Greek bailout talks called off
The frenzied effort to bail out Greece and save it from a potentially devastating debt default suffered another setback as a crucial meeting of eurozone finance chiefs was called off.
The meeting of the 17 euro countries to discuss Greece’s second multi-billion bailout that had been planned for today was cancelled last night after Athens failed to deliver on several demands made by its partners in the currency union.
The last-minute cancellation shows the eurozone wants much tougher guarantees from Athens before giving it an extra €130bn in rescue loans, on top of €110bn granted in 2010, raising fears that the complex deal could still fall apart.
Today’s meeting was expected to give the green light for a bond-swap deal with private creditors designed to slice some €100bn off Greece’s debt. The swap deal, which will take several weeks to implement, has to be finalised by March 20, when Greece faces a €14.5bn bond redemption that it cannot pay.
Tensions between Athens and other European capitals have hit new highs this week. Although the European Union is officially still warning of the far-reaching dangers of a disorderly default by Greece, some politicians have in recent weeks downplayed the effects of such an event.
Athens and the eurozone have spent much of the past two years working to avoid a default, but the measures demanded in return for the second bailout cut to the bone of Greek society and the Greek state, making it difficult it to see how the country can restore growth.
“Greece has made all the efforts that it needed to do, and the people cannot take any more,” Greece’s public order minister Christos Papoutsis said after a cabinet meeting.
“The government is making superhuman efforts and we have reached the limits of the social and economic system. From now on, Europe has to take the responsibility.”
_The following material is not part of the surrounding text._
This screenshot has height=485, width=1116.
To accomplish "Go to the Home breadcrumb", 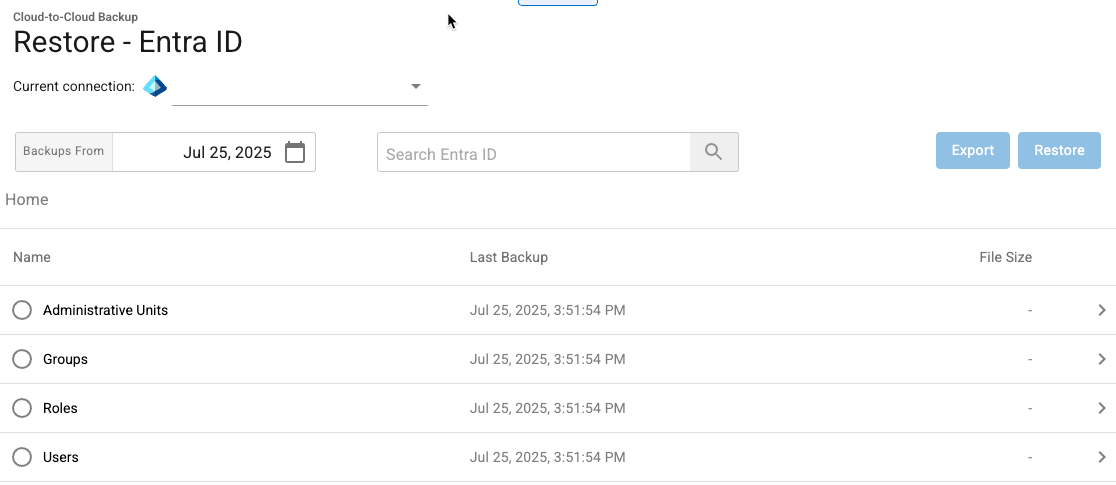I will [27, 199].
But politicians are struggling under the weight of having to make decisions that will affect generations to come.
“It has appeared that further technical work between Greece and the troika (Greece’s international debt inspectors from the European Commission, European Central Bank and International Monetary Fund) is needed in a number of areas,” Jean-Claude Juncker, the prime minister of Luxembourg who also chairs the meetings of eurozone finance ministers, said, calling off today’s meeting.
An upcoming report by the troika will be key to determining whether measures by Greece and the rest of Europe will suffice to allow it to carry its debts and get further aid.
While parliament faced down violent protests over the weekend to approve a far-reaching new austerity package, the cabinet of ministers spent hours yesterday discussing how to save an extra €325m demanded last week by the eurozone.
The other finance ministers also want assurances from the leaders of Greece’s two main political parties that they will implement the promised spending cuts and reforms after national elections expected for April.
That demand is especially tenuous, with some commentators questioning whether it undermines democracy in Greece.
A Greek government official said yesterday that letters from the party leaders promising implementation of the measures would be ready by this morning. He added the final details for saving €325m would also be decided after suggestions had been discussed with debt inspectors from the EU and the International Monetary Fund.
But Mr Juncker said neither of these demands had been met in time for the finance ministers’ meeting to go ahead. Instead, the ministers will speak in a teleconference today and plan to meet in person in Brussels on Monday.